WHAT THE EXERCISE ASKS: Print the data exactly, leaving nothing out.

══ SUPPLIED RECORDS ══

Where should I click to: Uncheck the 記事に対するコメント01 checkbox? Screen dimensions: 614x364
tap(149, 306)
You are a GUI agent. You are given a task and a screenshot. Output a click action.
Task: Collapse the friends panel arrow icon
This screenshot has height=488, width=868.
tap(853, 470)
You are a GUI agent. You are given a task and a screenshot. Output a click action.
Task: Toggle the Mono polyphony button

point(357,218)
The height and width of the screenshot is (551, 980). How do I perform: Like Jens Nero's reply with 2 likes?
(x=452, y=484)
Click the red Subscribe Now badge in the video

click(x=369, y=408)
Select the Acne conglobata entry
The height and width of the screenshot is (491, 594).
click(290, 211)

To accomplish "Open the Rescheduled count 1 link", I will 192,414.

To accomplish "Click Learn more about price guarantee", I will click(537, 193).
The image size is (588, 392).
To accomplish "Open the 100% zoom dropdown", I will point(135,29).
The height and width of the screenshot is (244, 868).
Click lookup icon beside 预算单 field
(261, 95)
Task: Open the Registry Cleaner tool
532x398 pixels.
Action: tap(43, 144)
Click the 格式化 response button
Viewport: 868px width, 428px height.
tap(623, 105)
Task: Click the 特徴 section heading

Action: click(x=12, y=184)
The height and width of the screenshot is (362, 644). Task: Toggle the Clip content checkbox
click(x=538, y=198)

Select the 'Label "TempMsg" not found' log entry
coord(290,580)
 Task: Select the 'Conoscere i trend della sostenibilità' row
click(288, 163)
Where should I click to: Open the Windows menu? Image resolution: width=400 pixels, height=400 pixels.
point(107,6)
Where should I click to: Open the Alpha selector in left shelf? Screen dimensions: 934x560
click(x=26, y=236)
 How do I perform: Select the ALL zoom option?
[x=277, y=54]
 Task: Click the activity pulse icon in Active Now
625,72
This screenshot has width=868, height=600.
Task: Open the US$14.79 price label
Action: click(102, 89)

═══

EXERCISE SOLUTION:
Where should I click to: Uncheck the 記事に対するコメント01 checkbox? Screen dimensions: 614x364
tap(149, 306)
You are a GUI agent. You are given a task and a screenshot. Output a click action.
Task: Collapse the friends panel arrow icon
This screenshot has height=488, width=868.
tap(853, 470)
You are a GUI agent. You are given a task and a screenshot. Output a click action.
Task: Toggle the Mono polyphony button

point(357,218)
The height and width of the screenshot is (551, 980). How do I perform: Like Jens Nero's reply with 2 likes?
(x=452, y=484)
Click the red Subscribe Now badge in the video

click(x=369, y=408)
Select the Acne conglobata entry
The height and width of the screenshot is (491, 594).
click(290, 211)

To accomplish "Open the Rescheduled count 1 link", I will 192,414.

To accomplish "Click Learn more about price guarantee", I will click(537, 193).
The image size is (588, 392).
To accomplish "Open the 100% zoom dropdown", I will point(135,29).
The height and width of the screenshot is (244, 868).
Click lookup icon beside 预算单 field
(261, 95)
Task: Open the Registry Cleaner tool
532x398 pixels.
Action: tap(43, 144)
Click the 格式化 response button
Viewport: 868px width, 428px height.
tap(623, 105)
Task: Click the 特徴 section heading

Action: click(x=12, y=184)
The height and width of the screenshot is (362, 644). Task: Toggle the Clip content checkbox
click(x=538, y=198)

Select the 'Label "TempMsg" not found' log entry
coord(290,580)
 Task: Select the 'Conoscere i trend della sostenibilità' row
click(288, 163)
Where should I click to: Open the Windows menu? Image resolution: width=400 pixels, height=400 pixels.
point(107,6)
Where should I click to: Open the Alpha selector in left shelf? Screen dimensions: 934x560
click(x=26, y=236)
 How do I perform: Select the ALL zoom option?
[x=277, y=54]
 Task: Click the activity pulse icon in Active Now
625,72
This screenshot has width=868, height=600.
Task: Open the US$14.79 price label
Action: click(102, 89)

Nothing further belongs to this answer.